§ Task requirements: Copy out the listing below so that each line matches exactly.

START Material shown

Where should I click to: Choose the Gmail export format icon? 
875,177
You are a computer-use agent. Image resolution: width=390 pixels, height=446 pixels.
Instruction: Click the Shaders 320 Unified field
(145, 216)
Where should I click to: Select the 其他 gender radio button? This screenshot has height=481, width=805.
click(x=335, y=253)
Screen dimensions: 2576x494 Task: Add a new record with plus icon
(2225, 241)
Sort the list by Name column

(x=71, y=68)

END Material shown

§ Solution for this task:
Where should I click to: Choose the Gmail export format icon? 
875,177
You are a computer-use agent. Image resolution: width=390 pixels, height=446 pixels.
Instruction: Click the Shaders 320 Unified field
(145, 216)
Where should I click to: Select the 其他 gender radio button? This screenshot has height=481, width=805.
click(x=335, y=253)
Screen dimensions: 2576x494 Task: Add a new record with plus icon
(2225, 241)
Sort the list by Name column

(x=71, y=68)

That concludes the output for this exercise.